[提供された行]:
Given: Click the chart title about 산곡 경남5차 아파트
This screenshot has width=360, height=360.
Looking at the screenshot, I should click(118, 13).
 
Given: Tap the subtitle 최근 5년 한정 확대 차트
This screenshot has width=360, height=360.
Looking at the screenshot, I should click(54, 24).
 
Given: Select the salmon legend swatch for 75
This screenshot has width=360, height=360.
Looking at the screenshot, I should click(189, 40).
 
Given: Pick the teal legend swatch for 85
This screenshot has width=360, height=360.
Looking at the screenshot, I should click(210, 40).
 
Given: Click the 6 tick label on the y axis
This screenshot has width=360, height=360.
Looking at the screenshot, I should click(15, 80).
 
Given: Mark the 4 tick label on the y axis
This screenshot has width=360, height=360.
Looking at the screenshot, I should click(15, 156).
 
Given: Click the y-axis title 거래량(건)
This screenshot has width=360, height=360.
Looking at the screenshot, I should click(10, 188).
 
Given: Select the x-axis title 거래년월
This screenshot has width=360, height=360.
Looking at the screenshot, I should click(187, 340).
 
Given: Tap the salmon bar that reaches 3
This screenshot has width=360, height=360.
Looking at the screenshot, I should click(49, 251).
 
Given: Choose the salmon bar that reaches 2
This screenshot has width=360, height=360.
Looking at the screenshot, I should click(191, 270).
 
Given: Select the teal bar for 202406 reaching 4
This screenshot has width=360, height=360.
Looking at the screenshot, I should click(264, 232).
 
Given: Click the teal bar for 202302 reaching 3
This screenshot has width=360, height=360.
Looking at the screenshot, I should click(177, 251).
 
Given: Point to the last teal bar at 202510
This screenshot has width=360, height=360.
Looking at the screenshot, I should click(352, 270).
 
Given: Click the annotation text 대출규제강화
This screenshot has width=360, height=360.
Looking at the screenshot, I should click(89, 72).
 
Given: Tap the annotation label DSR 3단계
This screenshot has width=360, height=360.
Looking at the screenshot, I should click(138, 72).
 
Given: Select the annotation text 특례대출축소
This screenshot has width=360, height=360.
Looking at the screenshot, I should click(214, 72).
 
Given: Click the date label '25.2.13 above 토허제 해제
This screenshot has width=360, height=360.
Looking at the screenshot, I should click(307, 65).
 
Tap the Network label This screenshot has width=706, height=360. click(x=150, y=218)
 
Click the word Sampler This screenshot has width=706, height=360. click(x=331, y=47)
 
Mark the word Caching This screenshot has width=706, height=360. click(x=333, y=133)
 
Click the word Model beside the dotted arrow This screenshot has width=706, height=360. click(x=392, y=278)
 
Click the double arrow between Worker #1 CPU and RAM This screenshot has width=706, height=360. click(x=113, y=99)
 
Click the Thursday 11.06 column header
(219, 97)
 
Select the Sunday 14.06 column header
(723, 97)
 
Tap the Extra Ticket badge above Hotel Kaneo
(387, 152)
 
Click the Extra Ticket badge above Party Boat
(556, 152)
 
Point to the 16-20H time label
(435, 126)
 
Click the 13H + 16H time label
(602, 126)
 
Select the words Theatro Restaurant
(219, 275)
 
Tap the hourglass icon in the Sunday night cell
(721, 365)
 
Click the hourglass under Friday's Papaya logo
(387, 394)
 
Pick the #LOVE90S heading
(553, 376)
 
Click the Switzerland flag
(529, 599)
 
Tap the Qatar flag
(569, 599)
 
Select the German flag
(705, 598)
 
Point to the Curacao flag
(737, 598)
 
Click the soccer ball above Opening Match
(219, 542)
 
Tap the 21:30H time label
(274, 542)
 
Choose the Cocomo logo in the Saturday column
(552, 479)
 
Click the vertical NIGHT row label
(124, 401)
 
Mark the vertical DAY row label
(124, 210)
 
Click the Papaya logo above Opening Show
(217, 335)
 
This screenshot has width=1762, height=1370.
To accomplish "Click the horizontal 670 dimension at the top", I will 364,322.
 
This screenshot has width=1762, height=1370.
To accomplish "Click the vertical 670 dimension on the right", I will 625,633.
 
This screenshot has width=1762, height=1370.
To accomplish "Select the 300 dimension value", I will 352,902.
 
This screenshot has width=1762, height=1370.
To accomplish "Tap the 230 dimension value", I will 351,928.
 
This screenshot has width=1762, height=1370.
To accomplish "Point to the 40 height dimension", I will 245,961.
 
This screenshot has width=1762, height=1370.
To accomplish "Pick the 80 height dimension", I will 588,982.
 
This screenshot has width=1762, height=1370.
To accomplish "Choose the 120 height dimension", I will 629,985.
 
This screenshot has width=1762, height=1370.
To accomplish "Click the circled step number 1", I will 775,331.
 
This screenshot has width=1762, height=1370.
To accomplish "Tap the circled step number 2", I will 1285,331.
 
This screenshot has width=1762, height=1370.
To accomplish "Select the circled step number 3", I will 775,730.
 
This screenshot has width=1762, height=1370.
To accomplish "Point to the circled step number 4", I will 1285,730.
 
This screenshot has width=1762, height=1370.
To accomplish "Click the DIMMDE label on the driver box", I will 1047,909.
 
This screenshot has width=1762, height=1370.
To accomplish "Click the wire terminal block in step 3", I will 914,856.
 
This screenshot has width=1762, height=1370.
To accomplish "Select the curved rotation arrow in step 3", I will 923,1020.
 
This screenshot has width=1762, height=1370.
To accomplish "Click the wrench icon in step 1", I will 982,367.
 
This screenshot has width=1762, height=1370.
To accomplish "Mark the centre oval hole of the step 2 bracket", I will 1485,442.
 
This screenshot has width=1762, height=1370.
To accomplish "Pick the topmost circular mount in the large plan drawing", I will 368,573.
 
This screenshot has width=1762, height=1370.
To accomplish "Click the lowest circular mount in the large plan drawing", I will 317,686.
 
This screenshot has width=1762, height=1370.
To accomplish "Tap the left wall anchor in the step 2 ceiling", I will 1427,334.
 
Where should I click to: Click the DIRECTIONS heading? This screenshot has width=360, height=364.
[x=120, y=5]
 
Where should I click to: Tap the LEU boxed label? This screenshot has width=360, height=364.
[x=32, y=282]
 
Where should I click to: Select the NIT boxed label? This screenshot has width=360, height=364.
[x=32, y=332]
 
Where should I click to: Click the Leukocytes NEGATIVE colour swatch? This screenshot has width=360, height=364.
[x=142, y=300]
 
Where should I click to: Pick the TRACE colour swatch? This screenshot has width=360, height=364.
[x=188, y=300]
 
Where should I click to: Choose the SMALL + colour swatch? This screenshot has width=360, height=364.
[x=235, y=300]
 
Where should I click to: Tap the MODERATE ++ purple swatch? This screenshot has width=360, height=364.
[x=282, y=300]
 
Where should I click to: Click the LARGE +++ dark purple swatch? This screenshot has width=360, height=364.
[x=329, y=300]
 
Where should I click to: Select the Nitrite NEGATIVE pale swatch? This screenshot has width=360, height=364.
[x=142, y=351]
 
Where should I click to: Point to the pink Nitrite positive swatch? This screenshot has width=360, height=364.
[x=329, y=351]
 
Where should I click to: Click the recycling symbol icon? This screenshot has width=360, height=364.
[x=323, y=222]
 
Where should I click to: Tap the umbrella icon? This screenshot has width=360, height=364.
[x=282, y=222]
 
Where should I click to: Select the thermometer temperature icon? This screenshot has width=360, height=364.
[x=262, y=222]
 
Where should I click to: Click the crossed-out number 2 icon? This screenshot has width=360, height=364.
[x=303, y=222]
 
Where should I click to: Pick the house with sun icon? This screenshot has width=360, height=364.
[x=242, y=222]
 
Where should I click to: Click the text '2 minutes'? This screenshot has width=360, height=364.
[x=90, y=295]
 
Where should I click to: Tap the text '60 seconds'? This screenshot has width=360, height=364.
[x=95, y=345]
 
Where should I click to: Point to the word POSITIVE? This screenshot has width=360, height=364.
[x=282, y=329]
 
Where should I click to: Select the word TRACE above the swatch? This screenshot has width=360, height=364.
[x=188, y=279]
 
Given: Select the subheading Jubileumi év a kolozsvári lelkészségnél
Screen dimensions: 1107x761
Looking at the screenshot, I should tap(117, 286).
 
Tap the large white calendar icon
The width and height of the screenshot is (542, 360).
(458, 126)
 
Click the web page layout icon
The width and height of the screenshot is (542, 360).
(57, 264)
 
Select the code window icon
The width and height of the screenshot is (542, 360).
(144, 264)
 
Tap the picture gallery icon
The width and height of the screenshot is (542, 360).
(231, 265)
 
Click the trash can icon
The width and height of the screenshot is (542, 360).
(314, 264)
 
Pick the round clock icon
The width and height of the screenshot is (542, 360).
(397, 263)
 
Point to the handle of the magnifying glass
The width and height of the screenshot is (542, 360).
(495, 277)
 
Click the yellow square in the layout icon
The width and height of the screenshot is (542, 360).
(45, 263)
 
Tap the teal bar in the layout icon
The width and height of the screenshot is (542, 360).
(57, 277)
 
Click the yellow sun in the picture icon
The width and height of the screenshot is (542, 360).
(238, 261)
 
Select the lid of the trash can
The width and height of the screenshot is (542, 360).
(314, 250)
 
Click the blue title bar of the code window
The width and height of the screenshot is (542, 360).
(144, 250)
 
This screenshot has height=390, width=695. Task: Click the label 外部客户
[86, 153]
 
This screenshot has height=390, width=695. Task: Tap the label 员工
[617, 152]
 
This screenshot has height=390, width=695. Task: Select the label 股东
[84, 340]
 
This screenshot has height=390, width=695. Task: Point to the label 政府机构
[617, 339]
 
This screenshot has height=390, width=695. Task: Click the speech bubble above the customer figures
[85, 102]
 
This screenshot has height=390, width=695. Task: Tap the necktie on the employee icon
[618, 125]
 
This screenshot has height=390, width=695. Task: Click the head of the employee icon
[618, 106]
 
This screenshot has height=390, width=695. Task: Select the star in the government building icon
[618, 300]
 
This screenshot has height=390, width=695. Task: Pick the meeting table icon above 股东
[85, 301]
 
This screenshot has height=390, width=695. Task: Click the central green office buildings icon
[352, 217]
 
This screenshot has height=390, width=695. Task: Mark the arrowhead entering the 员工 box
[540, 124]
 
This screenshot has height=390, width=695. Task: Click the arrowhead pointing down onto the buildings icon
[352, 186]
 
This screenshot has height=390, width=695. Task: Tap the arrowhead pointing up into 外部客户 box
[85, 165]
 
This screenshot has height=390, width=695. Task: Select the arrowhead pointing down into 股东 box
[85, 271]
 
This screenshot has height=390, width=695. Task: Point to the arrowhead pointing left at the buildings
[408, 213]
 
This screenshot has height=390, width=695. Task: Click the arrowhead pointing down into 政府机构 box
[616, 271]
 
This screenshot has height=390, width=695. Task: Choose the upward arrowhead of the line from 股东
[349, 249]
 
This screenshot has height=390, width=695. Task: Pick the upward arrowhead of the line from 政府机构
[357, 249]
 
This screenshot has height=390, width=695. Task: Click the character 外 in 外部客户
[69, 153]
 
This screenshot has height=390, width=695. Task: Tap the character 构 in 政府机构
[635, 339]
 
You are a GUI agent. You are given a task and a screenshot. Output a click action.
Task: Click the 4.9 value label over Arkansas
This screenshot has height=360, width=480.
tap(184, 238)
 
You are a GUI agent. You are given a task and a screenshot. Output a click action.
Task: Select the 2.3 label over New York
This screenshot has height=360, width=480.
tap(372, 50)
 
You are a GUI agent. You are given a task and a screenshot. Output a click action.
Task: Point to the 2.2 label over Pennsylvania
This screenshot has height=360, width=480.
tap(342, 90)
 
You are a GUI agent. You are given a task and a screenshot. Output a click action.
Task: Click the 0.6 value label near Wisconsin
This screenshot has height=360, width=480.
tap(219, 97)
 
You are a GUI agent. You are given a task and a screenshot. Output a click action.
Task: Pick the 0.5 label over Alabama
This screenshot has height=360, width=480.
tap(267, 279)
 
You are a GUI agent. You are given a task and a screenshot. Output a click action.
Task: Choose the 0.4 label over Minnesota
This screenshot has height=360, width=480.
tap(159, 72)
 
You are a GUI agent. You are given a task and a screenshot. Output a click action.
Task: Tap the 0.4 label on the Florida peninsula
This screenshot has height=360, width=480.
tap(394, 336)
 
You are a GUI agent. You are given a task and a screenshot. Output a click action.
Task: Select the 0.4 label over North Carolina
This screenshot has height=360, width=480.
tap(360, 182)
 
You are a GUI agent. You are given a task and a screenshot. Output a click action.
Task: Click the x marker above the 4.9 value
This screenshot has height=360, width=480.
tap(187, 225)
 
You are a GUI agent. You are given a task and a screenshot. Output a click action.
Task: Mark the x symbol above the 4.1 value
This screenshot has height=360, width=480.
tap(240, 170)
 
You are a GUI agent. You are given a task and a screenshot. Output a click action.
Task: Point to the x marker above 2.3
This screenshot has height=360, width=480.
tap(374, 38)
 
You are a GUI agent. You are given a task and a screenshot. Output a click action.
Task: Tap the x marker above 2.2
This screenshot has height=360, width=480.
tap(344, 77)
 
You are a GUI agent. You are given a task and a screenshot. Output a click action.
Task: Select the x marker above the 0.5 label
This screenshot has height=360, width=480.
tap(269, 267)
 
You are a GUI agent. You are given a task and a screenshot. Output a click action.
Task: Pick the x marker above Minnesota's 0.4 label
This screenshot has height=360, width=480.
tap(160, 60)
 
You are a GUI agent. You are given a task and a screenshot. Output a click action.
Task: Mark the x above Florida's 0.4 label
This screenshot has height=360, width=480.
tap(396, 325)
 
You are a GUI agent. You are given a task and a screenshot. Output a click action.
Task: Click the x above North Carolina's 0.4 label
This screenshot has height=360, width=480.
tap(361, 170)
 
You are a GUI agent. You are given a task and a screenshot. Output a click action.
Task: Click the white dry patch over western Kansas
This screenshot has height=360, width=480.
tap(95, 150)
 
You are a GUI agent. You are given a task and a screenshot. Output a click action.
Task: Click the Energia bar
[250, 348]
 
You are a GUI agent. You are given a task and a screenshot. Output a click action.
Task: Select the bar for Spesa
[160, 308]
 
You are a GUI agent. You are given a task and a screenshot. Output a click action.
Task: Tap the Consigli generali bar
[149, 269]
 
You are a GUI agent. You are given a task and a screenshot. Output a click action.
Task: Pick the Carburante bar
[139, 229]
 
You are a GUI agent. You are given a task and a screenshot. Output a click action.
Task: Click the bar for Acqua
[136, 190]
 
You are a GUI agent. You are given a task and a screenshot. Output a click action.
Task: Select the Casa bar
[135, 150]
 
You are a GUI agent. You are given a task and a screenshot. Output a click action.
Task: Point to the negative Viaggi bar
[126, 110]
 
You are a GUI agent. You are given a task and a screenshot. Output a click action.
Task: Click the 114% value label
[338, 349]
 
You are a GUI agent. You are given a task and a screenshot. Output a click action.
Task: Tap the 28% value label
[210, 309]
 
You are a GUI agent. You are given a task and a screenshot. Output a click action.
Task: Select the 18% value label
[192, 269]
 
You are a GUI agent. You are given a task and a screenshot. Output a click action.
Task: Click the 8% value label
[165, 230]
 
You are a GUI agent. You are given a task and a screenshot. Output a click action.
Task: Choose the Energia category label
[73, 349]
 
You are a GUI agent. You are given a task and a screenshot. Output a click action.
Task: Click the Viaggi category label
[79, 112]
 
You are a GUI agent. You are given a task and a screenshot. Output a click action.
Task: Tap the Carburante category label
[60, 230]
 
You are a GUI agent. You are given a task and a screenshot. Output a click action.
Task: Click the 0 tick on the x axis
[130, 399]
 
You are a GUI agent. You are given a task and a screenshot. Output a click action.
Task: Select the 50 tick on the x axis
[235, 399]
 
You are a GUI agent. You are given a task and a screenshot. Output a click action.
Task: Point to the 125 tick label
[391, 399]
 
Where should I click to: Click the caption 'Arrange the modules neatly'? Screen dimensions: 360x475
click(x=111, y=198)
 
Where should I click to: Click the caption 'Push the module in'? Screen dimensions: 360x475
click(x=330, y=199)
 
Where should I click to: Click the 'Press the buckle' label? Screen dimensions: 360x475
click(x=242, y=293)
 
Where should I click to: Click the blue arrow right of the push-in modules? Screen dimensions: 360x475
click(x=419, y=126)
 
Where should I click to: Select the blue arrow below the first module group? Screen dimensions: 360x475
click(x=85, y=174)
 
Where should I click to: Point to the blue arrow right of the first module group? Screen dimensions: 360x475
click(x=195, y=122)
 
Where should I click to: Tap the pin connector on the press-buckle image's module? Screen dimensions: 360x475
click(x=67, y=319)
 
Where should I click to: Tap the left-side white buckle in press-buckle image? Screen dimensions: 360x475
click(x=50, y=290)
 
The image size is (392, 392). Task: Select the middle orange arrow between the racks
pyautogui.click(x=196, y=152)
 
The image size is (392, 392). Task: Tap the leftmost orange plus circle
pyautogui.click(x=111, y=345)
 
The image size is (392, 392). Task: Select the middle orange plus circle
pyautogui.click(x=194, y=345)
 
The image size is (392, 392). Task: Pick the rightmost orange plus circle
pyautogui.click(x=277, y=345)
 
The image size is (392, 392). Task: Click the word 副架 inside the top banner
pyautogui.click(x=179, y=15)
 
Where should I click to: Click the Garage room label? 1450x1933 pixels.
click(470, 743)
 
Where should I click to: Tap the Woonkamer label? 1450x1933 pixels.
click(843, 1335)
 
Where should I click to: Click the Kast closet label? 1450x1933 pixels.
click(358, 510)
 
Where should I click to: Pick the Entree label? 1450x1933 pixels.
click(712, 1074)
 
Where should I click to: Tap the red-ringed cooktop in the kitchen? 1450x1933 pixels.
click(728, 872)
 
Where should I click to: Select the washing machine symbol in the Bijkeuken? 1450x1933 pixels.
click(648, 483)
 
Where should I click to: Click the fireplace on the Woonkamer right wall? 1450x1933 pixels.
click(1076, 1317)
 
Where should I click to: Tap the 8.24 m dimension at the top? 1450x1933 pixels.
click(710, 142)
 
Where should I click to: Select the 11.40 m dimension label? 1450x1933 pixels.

[課題の指示]:
「Where should I click to: Click the Garage」を含む行から「click(648, 483)」を含む行までを、両端の行も含めて、そのまま書き写してください。

[出力結果]:
Where should I click to: Click the Garage room label? 1450x1933 pixels.
click(470, 743)
 
Where should I click to: Tap the Woonkamer label? 1450x1933 pixels.
click(843, 1335)
 
Where should I click to: Click the Kast closet label? 1450x1933 pixels.
click(358, 510)
 
Where should I click to: Pick the Entree label? 1450x1933 pixels.
click(712, 1074)
 
Where should I click to: Tap the red-ringed cooktop in the kitchen? 1450x1933 pixels.
click(728, 872)
 
Where should I click to: Select the washing machine symbol in the Bijkeuken? 1450x1933 pixels.
click(648, 483)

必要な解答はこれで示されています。